An FY2012 Agriculture appropriations bill has been passed by the House, but the Senate has yet to mark up or report an Agriculture appropriations bill from committee.
In the House, the Agriculture appropriations subcommittee marked up its FY2012 bill by voice vote on May 24, 2011. The following week, the full appropriations committee reported the bill (H.R. 2112, H.Rept. 112-101) by voice vote, after adopting several amendments. On June 16, 2011, the House passed H.R. 2112 by a vote of 217-203 after adopting 22 amendments and removing 4 provisions by point of order.

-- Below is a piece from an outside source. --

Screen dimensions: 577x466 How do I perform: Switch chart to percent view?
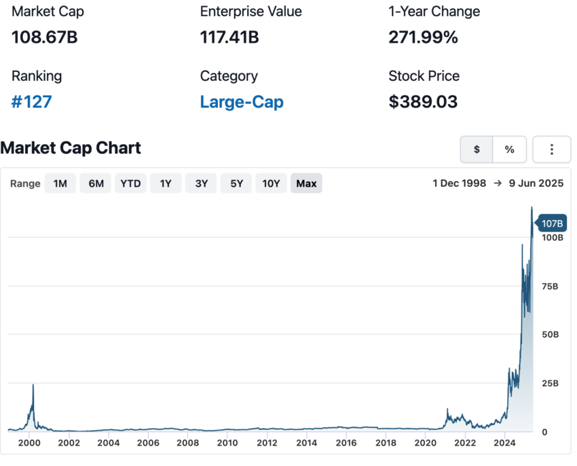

The House-passed bill would cut discretionary Agriculture appropriations to $17.25 billion, a reduction of $2.7 billion (-14%) from FY2011 levels, and following a 15% cut in FY2011. Much of the floor debate related to funding reductions for Women, Infants and Children (WIC) feeding program (-11%), food safety (-10%), international food aid (-31%), preventing USDA payments to Brazil in relation to the U.S. loss in the WTO cotton case, and programs promoting locally produced food (USDA’s “know-your-farmer-know-your-food” initiative). Other more notable non-money amendments that were adopted would prevent funding of blender pumps for higher mixtures of ethanol, prevent funding related to the RU-486 abortion pill (proposed relative to the USDA telemedicine program, but also affecting the FDA), prevent food aid to North Korea, and prevent implementation of USDA policy on climate change adaptation. The bill also includes a 0.78% across-the-board rescission to discretionary accounts.
If H.R. 2112 were to be enacted, the 10-year change in discretionary agriculture appropriations would be nearly flat, increasing at an average annualized rate of +0.6%. The nutrition portion of discretionary appropriations would show a +2.6% average annual increase over 10 years, while the rest of the bill would have an average annual decline of -0.4% over 10 years. If these amounts are adjusted for the effect of inflation, the annual rates are each about 2% less.
The House-passed bill for FY2012 contains nearly $2 billion in rescissions and limitations on mandatory farm bill programs. These actions are used to score savings that help meet the $17.25 billion discretionary budget allocation and help avoid deeper cuts to regular discretionary accounts. The FY2012 bill has the same $2 billion level of rescissions and limitations as the FY2011 appropriation. Had the FY2012 House-passed proposal not maintained this level of reductions—which is significantly greater than in past years—even larger cuts might have been required to the regular discretionary accounts. The FY2012 House bill proposes a unusually high $1.4 billion reduction to mandatory farm bill programs, including $1 billion from conservation.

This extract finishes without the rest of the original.